Entertainment

Even Google's 'Star Wars' Virtual Reality Couldn't Make Verizon Stores Cool

Is watching the Millennium Falcon in 360 really worth the pain that is dealing with distraught smartphone shoppers? The crowd says no.

Ben Guarino

Star Wars is the entertainment brand of the month — and arguably the millennia — so the Google partnership was always inevitable — the Verizon partnership, not so much. But Verizon has an arrangement with Samsung, which manufactures Android smartphones so, this morning, Google’s The Force Awakens hybrid Cardboard headset arrived in stores bearing neon red Zs. The headsets, which will presumably sell one day on eBay for an amount of money, were free. No one showed.

Well, I showed, but I was alone.

At a not-terribly-local Verizon store in the trendiest corner of SoHo, the tension was palpable walking through the door just after 10 a.m. It hit with all the weight of sub-one customer to employee ratio. And, no, the people not being paid to be there hadn’t come to get their Star Wars on. The employees, however, had — to some degree anyway. It’s not like Verizon just told its retail workers to go have a good time. That clearly did not happen.

An initial query about the headsets prompted the crossing of the threshold. “Are you a Verizon customer?” A phone procured from deep within a pair of Levis, the flourished reveal befitting an ancient weapon from a more civilized era, dispatched any notions about sinister, light-fingered AT&T subscribers.

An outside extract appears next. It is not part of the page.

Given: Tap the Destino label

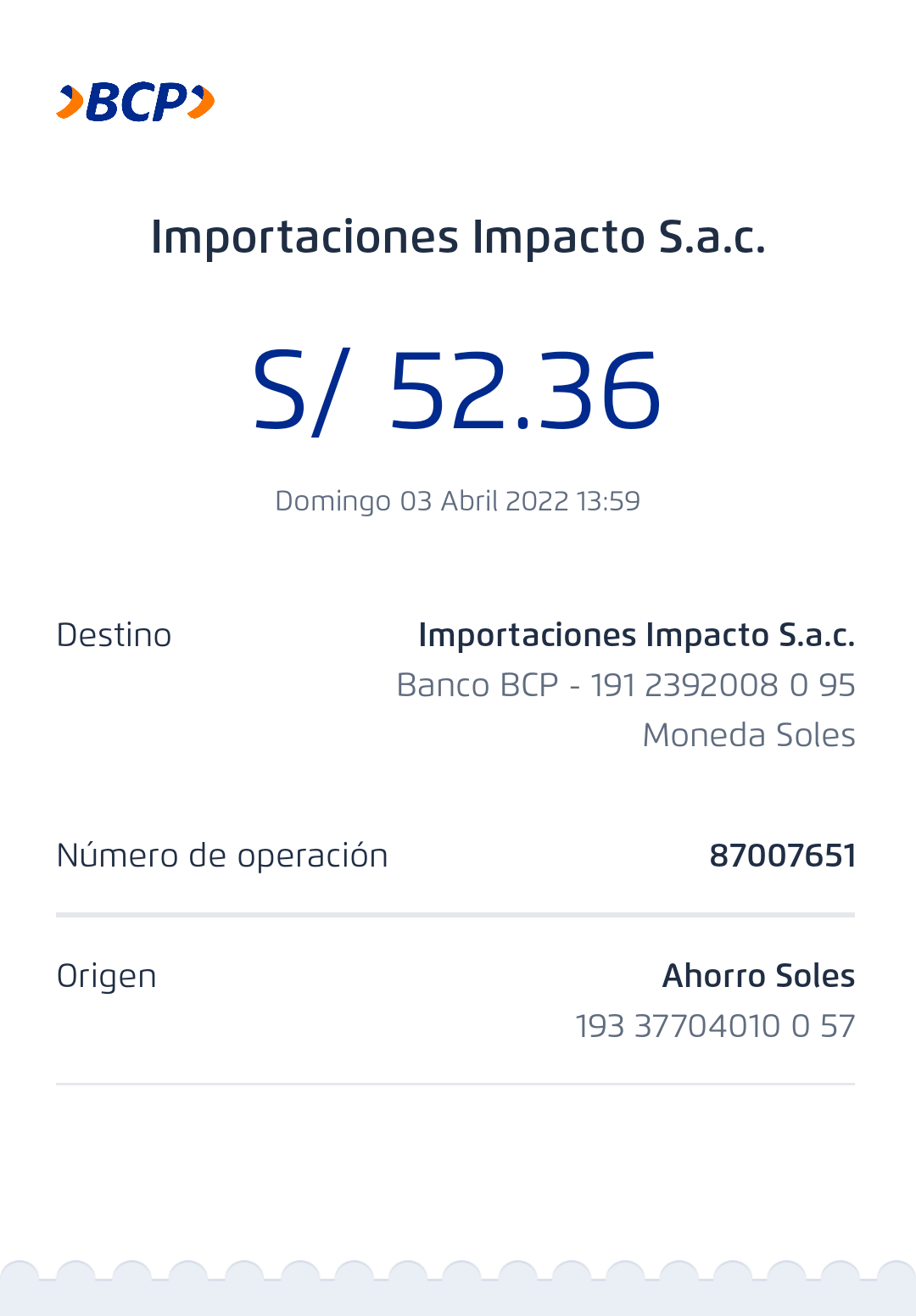Looking at the screenshot, I should click(x=114, y=635).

A second, tougher trial crushed the momentary spurt of cockiness. “You want the robot, stormtrooper, or dark stormtrooper?” a salesperson asked. I didn’t correct him, c’mon: The Dark Stormtrooper was Kylo Ren. It was the clear choice. This shit isn’t that complicated. The cardboard had been given a black, glossy finish, ideal for collecting forehead grease. It was mine.

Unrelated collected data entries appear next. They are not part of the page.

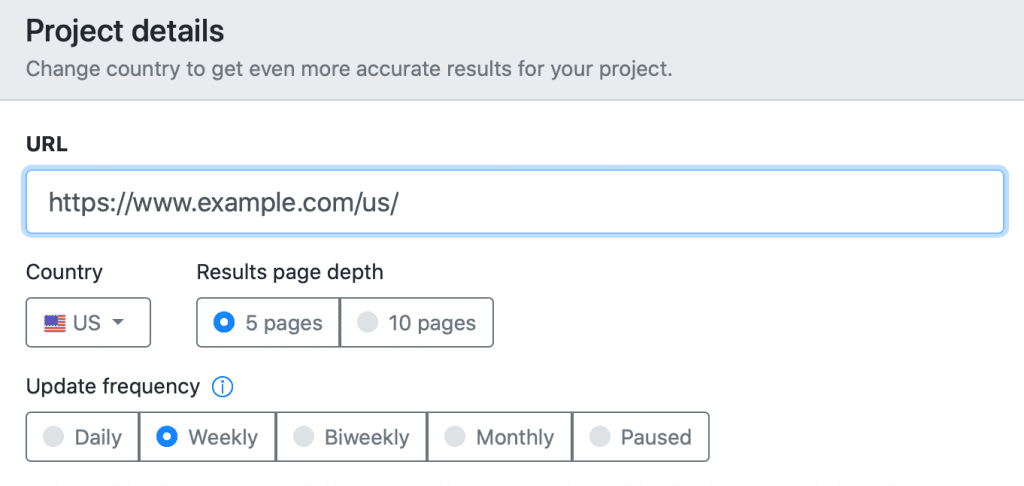Image resolution: width=1024 pixels, height=486 pixels.
Task: Choose Monthly update frequency
Action: [x=499, y=437]
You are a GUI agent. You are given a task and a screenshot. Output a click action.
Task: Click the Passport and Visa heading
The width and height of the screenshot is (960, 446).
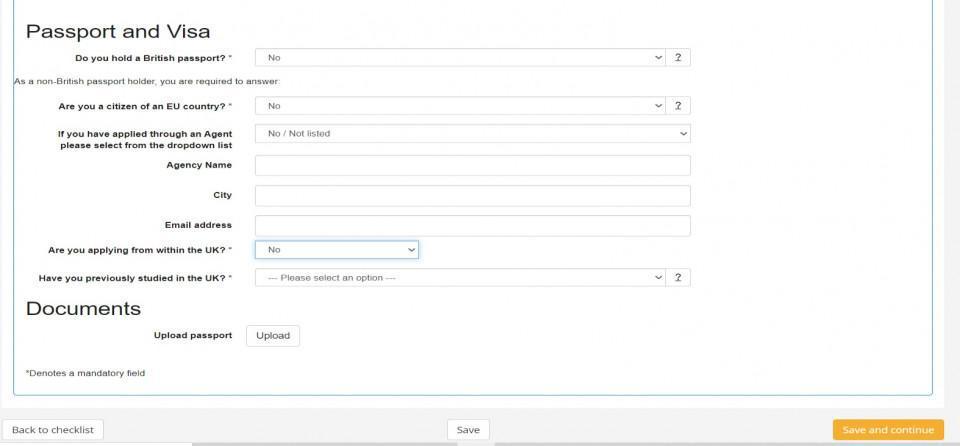point(118,32)
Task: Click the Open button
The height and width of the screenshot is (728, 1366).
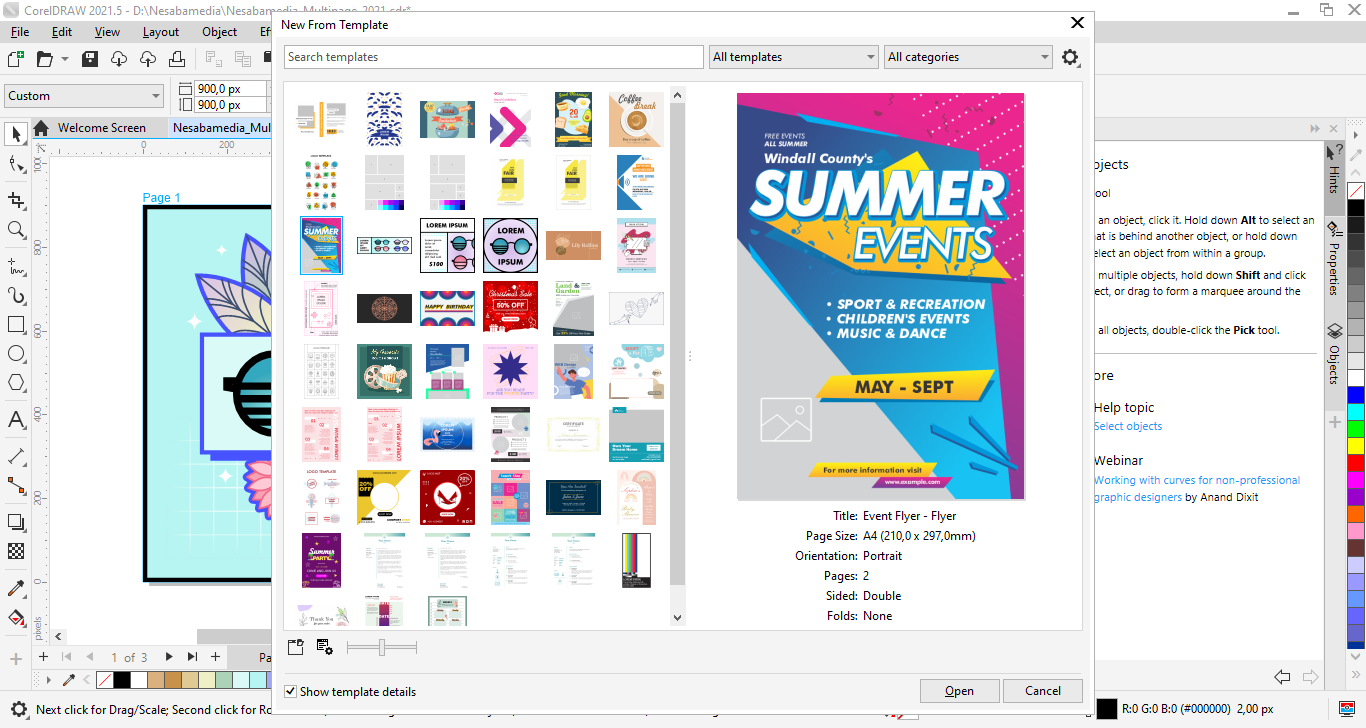Action: pos(959,691)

Screenshot of "Jakku Spy" 360-degree video.

If the Star Wars headsets were flying off the shelves — “They’re flying off the shelves,” the Verizon employee said — they were flying in the slow manner of mackerel-sated puffins. The fans that did come in would linger for a minute or two in the store, marinating in the gaze of six sets of eyeballs above six sets of red polos then flash their phones and take their prizes. The joy of Star Wars plus the clinical listlessness of Verizon stores equals a sort of pleasant malaise (think: economy class to Jacksonville).

Back in the office Brooklyn, nose behind Kylo Ren’s mask, I had a private viewing. The Star Wars app was as galactically chill as a minute-long, 360-degree promotional Star Wars video could be. It felt like virtual reality, but the reality on offer wasn’t the planet Jakku, just a pretty decent planetarium. If anything undercuts the experience, it’s the effort of downloading the Cardboard app, downloading the Star Wars app, trying to create a Star Wars account, being told it’s the same one as your ESPN account, trying to remember your ESPN password, resetting your ESPN password, and finally downloading the “Jakku Spy” file.

Playing with fake lightsabers is way more fun.

But each of those 12 seconds of the Millennium Falcon zooming overhead, guns blazing? Glorious. Worth it.